AVAILABLE DATA
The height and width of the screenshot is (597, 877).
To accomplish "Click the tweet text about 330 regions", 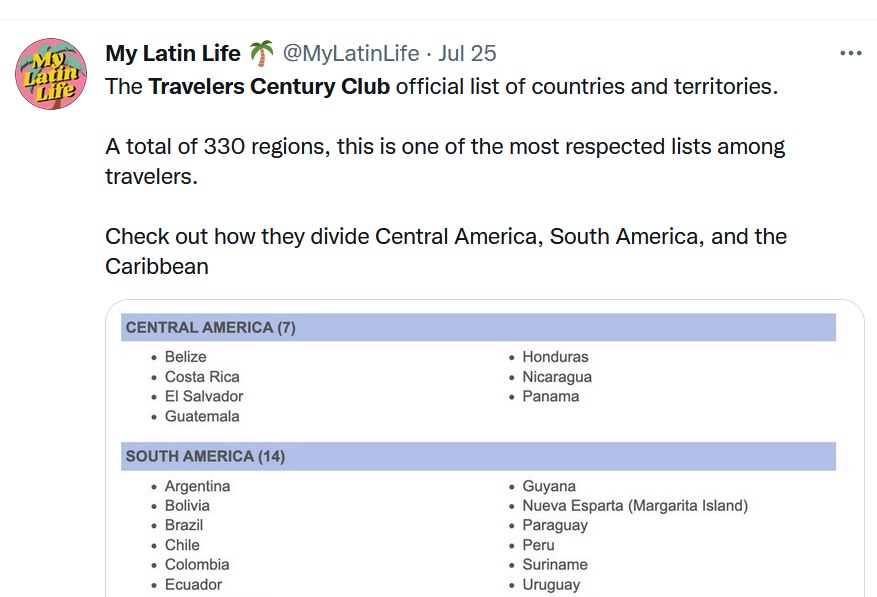I will pos(445,147).

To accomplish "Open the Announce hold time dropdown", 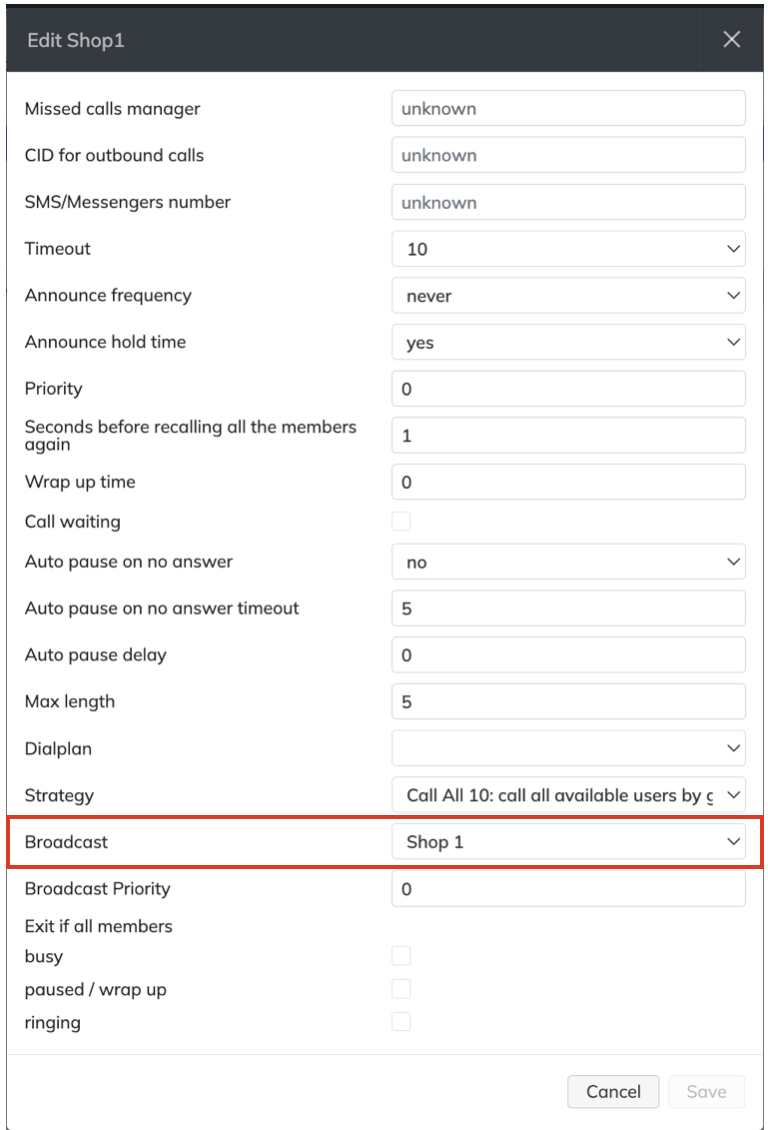I will [568, 342].
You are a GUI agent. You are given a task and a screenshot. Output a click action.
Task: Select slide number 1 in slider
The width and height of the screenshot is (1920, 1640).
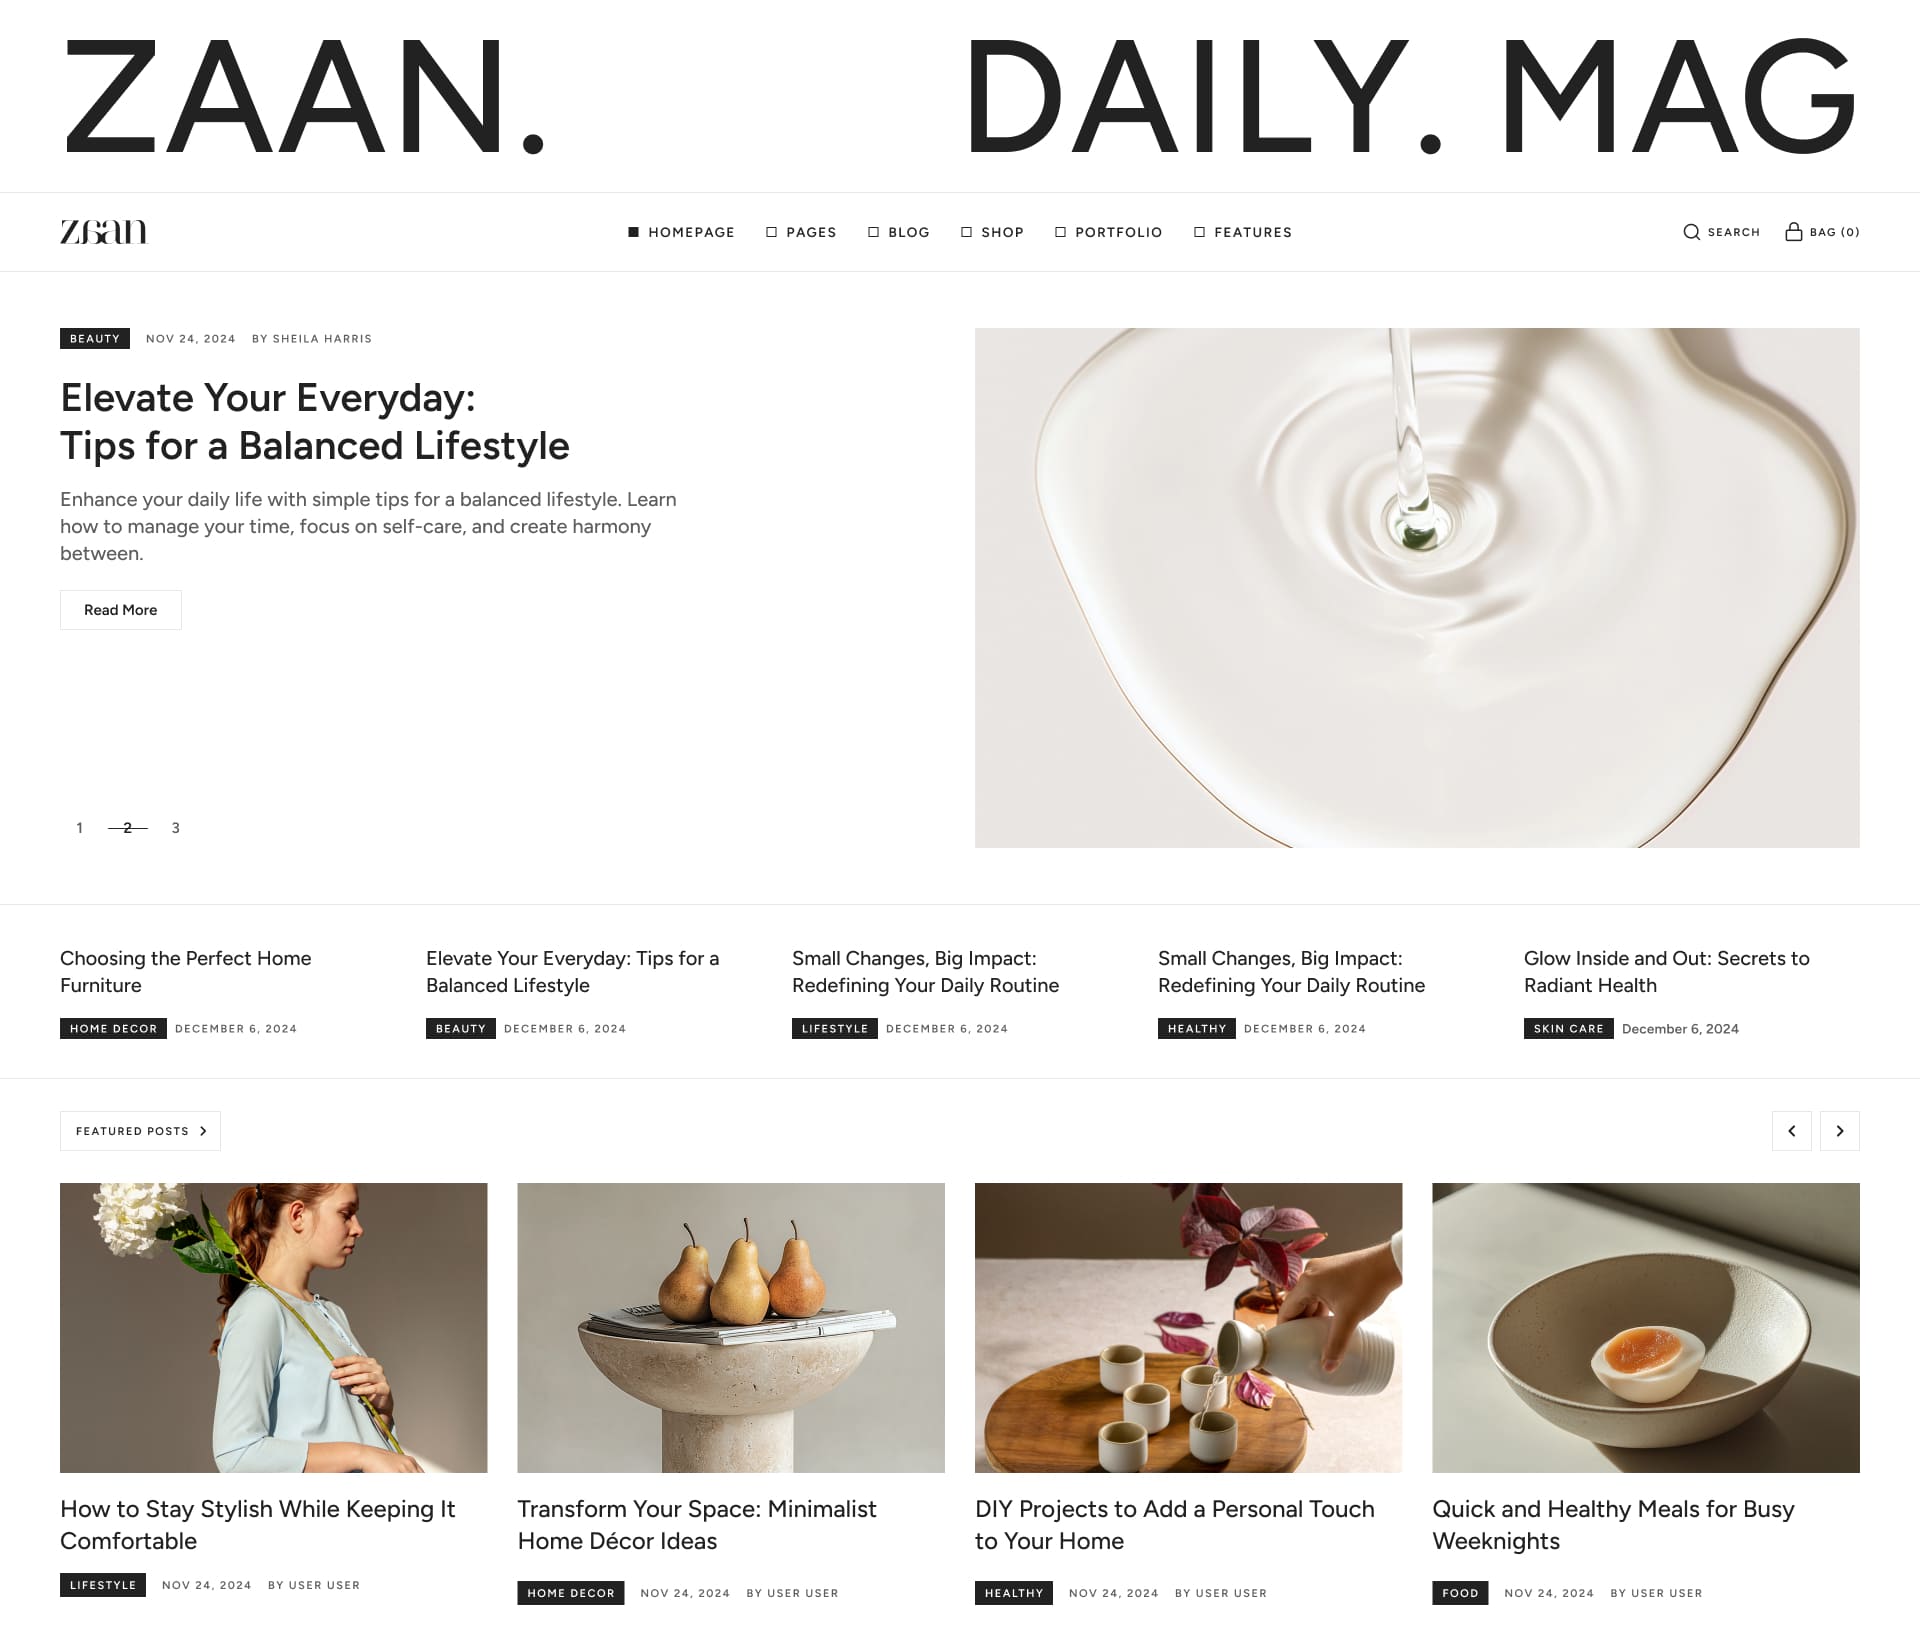(x=79, y=828)
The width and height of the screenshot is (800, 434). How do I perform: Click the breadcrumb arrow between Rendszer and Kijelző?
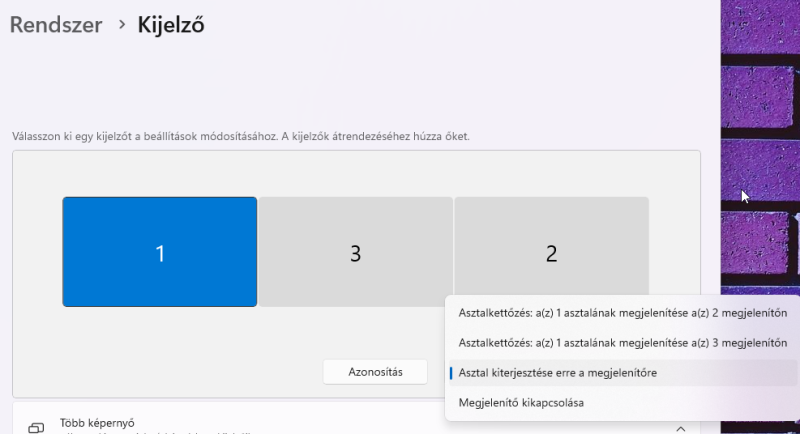point(121,24)
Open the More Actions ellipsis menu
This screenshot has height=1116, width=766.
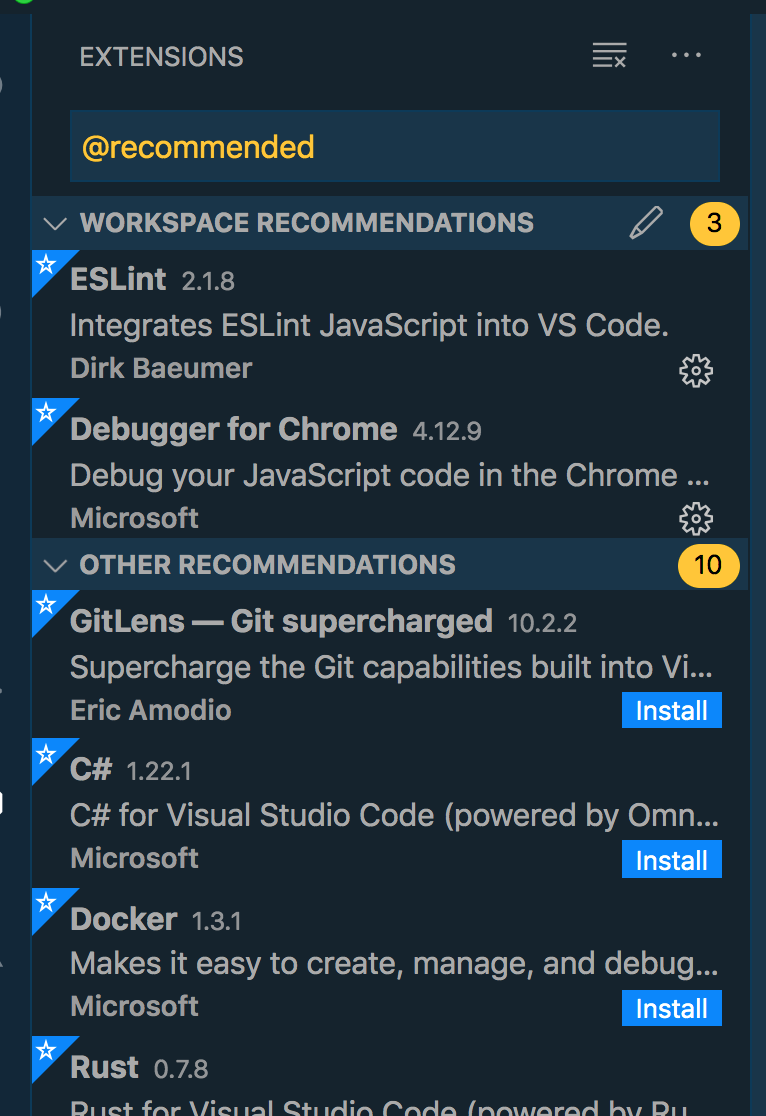coord(687,55)
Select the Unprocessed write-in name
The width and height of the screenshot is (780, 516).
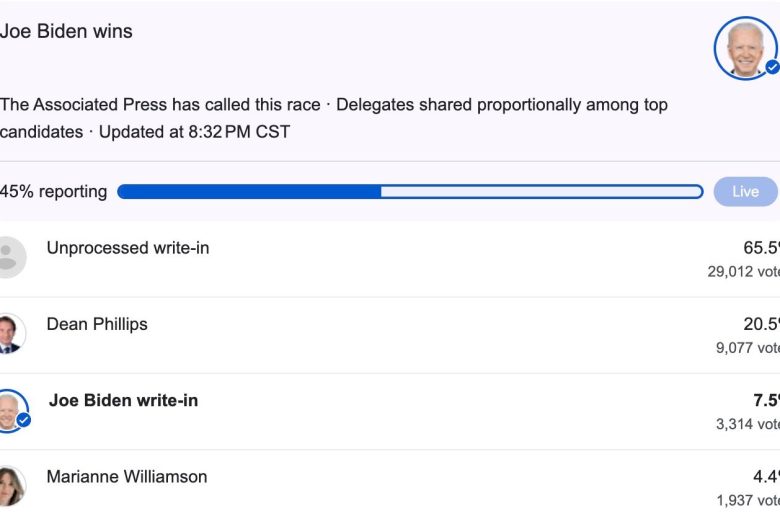click(x=128, y=248)
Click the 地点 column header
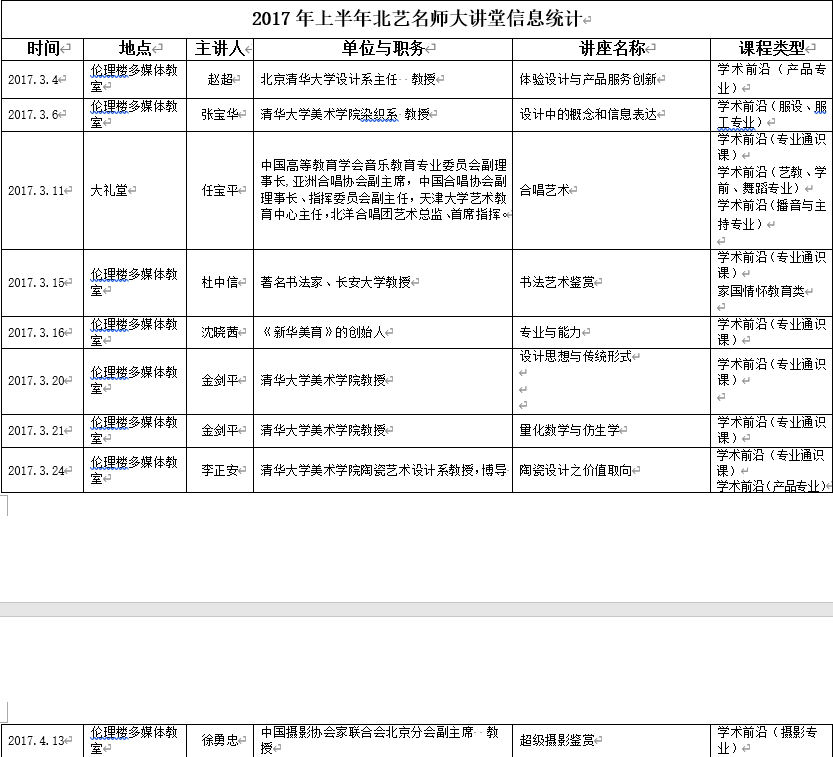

ABOUT THIS TASK
Beginning with the line that contains "The width and height of the screenshot is (1920, 1640)." and ending with the final line of the material, reproduce those lines exactly and nothing else. Omit the pictures.

SOLUTION FOR THIS EXERCISE
The width and height of the screenshot is (1920, 1640).
(x=79, y=828)
The width and height of the screenshot is (800, 434). How do I perform: Click the breadcrumb arrow between Rendszer and Kijelző?
point(121,24)
Open the More Actions ellipsis menu
This screenshot has height=1116, width=766.
coord(687,55)
Select the Unprocessed write-in name
The width and height of the screenshot is (780, 516).
click(x=128, y=248)
Click the 地点 column header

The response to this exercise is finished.